The water level seemed to decline, but then the flood raged on. Last weekend, the Venetian lagoon swept the ground floors of the houses, hotels and bars of the "pearl of the Adriatic", and its squares and winding alleys submerged under water. Last time people saw such flood in 1966. They wrote about a crazy whale having swam into the lagoon, but this news turned out to be a fake.
“Well, here we are,” the Apennine news agencies say. “What is happening in Venice confirms that Italy is at the zenith of the climate crisis” When the level of the Adriatic Sea rises by 187 cm above the norm, this is already serious. The question is, what is this “norm" now?

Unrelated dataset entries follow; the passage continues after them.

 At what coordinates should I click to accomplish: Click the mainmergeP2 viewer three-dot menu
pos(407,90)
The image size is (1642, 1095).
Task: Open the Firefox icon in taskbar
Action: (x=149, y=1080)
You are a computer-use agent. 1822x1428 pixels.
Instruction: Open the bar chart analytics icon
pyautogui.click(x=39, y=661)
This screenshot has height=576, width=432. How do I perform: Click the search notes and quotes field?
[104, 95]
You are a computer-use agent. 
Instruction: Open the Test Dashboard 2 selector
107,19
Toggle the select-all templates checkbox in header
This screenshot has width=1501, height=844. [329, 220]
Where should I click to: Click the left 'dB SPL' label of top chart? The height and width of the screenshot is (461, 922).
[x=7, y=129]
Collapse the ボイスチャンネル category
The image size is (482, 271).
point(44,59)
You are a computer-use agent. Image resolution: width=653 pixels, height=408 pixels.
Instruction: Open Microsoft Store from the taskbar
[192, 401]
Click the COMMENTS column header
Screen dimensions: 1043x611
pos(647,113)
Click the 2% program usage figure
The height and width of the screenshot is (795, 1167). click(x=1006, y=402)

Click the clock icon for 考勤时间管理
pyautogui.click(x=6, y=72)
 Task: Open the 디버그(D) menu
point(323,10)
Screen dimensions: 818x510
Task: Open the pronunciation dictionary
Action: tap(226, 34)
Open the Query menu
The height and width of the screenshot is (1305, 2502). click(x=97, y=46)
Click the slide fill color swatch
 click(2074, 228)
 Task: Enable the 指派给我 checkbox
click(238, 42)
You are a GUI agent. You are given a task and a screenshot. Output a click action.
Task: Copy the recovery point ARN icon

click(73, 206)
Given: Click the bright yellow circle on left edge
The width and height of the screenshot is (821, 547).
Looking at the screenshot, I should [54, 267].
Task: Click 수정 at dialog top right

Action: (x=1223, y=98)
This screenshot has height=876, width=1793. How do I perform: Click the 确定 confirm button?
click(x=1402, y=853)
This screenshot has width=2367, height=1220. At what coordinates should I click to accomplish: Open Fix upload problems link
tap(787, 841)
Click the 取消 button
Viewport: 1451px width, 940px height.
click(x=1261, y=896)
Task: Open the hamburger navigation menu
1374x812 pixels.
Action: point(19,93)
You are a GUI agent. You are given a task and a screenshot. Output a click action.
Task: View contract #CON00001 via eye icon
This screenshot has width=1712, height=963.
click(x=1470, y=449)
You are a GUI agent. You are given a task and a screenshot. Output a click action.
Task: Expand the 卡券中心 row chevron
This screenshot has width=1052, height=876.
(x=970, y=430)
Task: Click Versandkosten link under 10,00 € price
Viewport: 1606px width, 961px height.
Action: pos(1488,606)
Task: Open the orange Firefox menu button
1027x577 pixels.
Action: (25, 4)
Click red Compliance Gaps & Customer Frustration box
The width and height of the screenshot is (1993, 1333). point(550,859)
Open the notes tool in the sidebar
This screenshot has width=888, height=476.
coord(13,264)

The catastrophe hasn’t limited itself only to the famous city. Not a day goes by without alarming news from other parts of Italy. A little further to the South, in Tuscany, the Arno River, that lies in Florence and Pisa, has risen on Saturday night to the bridge levels. The Sassi di Matera, where Mel Gibson was filming his “The Passion of the Christ”, has turned into raging streams. In Porto Cesareo in the Apulia region of south-east Italy on a “heel of a boot”, ships anchored in the lagoon, flying over the pier like paper planes because of terrible gusts of wind.
“Because of its geographical location (and we are in the center of the Mediterranean Sea), Italy found itself in such a “hot spot” where climate change is felt especially acutely,” says the head of the natural modelling laboratory of the National Agency for Innovative Technologies Gianmaria Sannino. «The level of the Mediterranean rises faster than in the ocean, and it heats up much faster. This releases a huge amount of energy, which causes such extreme phenomena.»
“Big water in Venice” or a tornado in the Apulia region is just the tip of the iceberg. The alerts of the cataclysms in Italy are gradually moving from the category of emergency to ordinary. Since the beginning of 2019, 1,543 climatic emergencies have been recorded on the peninsula: tornadoes, heavy rains, large hails, avalanches in the mountains, snow storms, on average, five per day.
When compared with other countries, the situation becomes somehow uncomfortable. Since the beginning of the year, there have been 248 “climate incidents” in Spain, 190 in the UK. To compare: in 2009, 219 devastating natural phenomena occurred in Italy, in Spain 219, in Foggy Albion 47. And in 1999 in Italy - 17, Spain - 24, in the British Isles - 27.
The residents of the the Apennines have something to be alerted about - the statistics is growing too quickly.